Michals não era um fotógrafo de registros casuais ou de reportagem pura. Em uma época dominada pela busca da objetividade, ele optou pelo caminho da construção deliberada. Ao rejeitar o papel da câmera como mera testemunha do mundo exterior, ele pavimentou o caminho para gerações de artistas que viram na fotografia uma ferramenta de exploração psicológica e surrealista.

A ruptura com o documental

Nos anos 1960, quando a fotografia era quase sinônimo de documentação, Michals emergiu com uma proposta distinta. Suas influências eram menos fotográficas e mais ligadas à literatura e ao surrealismo, bebendo de fontes como René Magritte e Lewis Carroll. Ele não buscava capturar um momento decisivo, mas criar uma sequência que se comportasse como um curta-metragem estático.

O uso de múltiplas exposições e a inserção de textos manuscritos em suas obras não eram meros adornos estéticos. Eram, na verdade, ferramentas para expressar o que ele chamava de "o que você não pode ver". Essa abordagem permitiu que a fotografia deixasse de ser uma representação da realidade física para se tornar um espaço de investigação sobre a memória, o tempo e o sonho.

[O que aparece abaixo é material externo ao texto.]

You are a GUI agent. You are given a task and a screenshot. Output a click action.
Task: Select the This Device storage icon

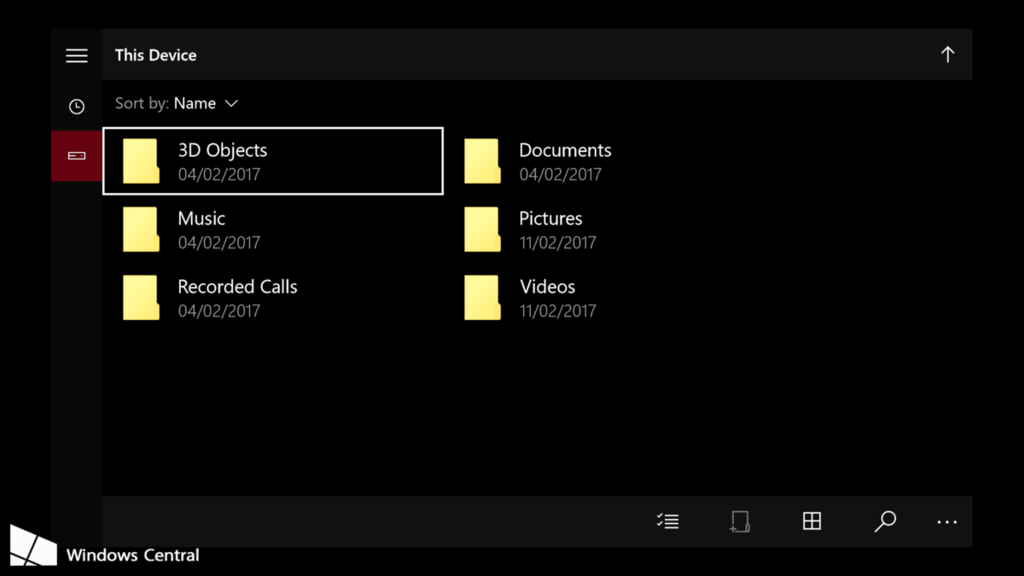(75, 155)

A filosofia da redefinição

O legado de Michals reside, em grande parte, em sua recusa em ser definido pelo meio. Sua carreira foi pautada pela máxima de que o artista deve escolher entre ser moldado pelas limitações da técnica ou redefini-la a partir de sua própria visão. Sendo autodidata, ele nunca se filiou a movimentos específicos, preferindo manter uma independência que se refletia em sua produção prolífica de mais de quarenta livros.

Essa autonomia intelectual era acompanhada por um espírito sagaz e questionador. Ao atuar fora das expectativas do mercado editorial da época, Michals forçou o espectador a se engajar com a imagem de uma forma ativa. O uso de sequências narrativas exigia tempo e reflexão, desafiando a gratificação instantânea que a fotografia muitas vezes propõe ao público.

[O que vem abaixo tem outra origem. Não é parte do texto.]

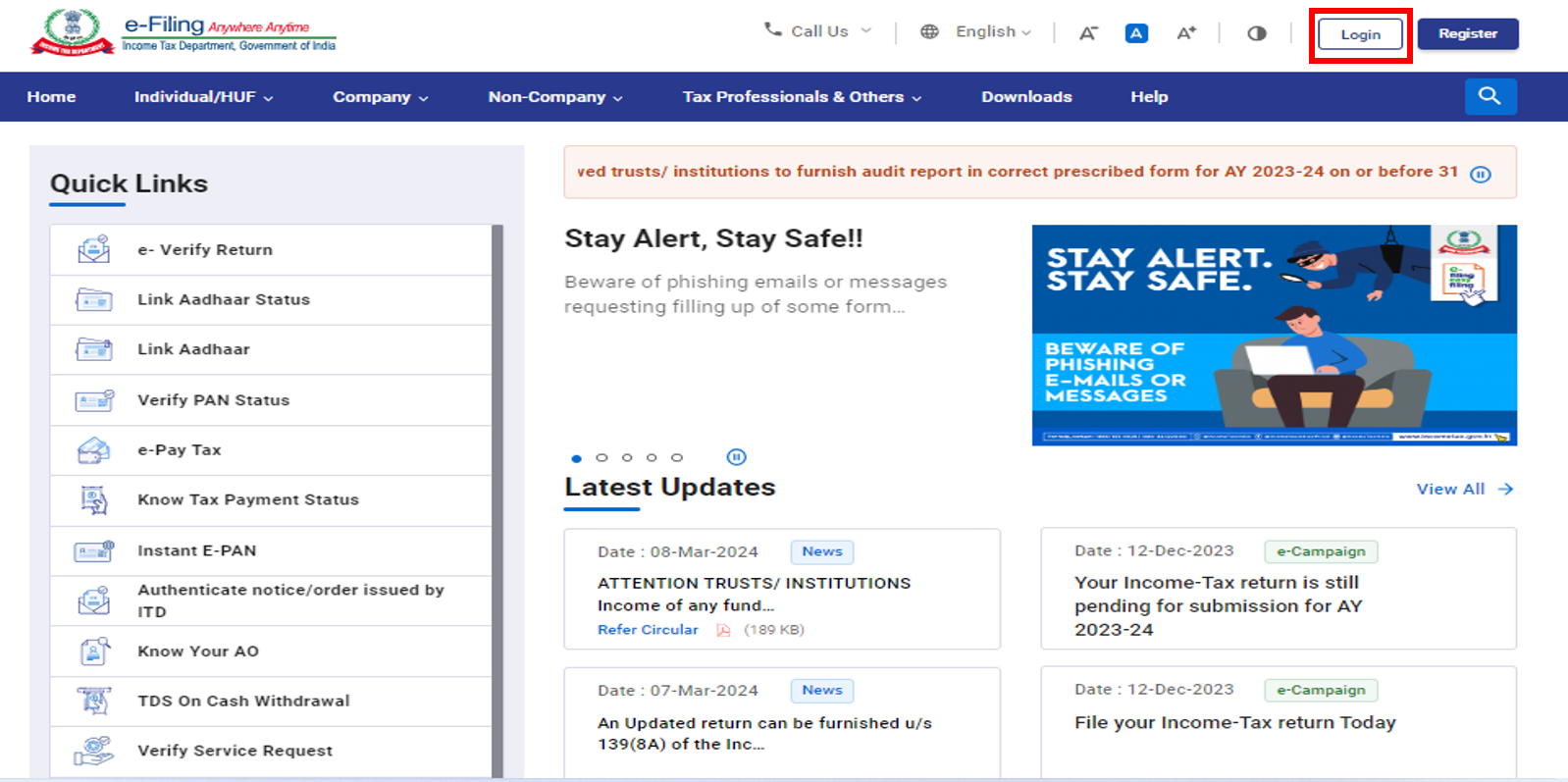This screenshot has width=1568, height=782.
Task: Click the blue search magnifier icon
Action: point(1490,96)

O impacto nas novas gerações

Para muitos artistas contemporâneos, a obra de Michals serviu como uma porta de entrada para a exploração de conceitos abstratos dentro da fotografia. A capacidade de articular sentimentos complexos através de imagens encenadas tornou-se uma referência fundamental para teses acadêmicas e projetos autorais em todo o mundo. Sua influência transcende a técnica, alcançando a própria filosofia de como estruturamos narrativas visuais.

O debate que Michals iniciou continua atual, especialmente em um cenário onde a manipulação digital e a inteligência artificial questionam, novamente, o papel da verdade na imagem. Ao priorizar a intenção artística sobre a veracidade do registro, ele antecipou muitas das discussões que hoje ocupam o centro da crítica fotográfica global.

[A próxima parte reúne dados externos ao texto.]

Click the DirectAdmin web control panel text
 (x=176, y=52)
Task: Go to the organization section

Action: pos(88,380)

O futuro da imagem subjetiva

O que permanece após sua partida é um conjunto vasto de obras que não envelheceram. A questão que fica para os fotógrafos de hoje é como manter essa liberdade criativa em um ambiente de constante vigilância algorítmica. O trabalho de Michals nos lembra que a fotografia, em sua essência, é uma extensão da mente humana.

Observar sua obra daqui para frente será um exercício de entender que a técnica é apenas um suporte para a subjetividade. A lição de não seguir regras, que ele praticou até seus últimos dias, permanece como um convite para que novos artistas continuem a questionar os limites do que pode ser fotografado.

A obra de Duane Michals não se encerra com sua morte; ela se torna, agora, parte integrante do repertório visual que define a fotografia como uma forma de arte completa e multifacetada. O desafio de redefinir o meio, como ele propôs, segue aberto para aqueles dispostos a olhar além da superfície das coisas.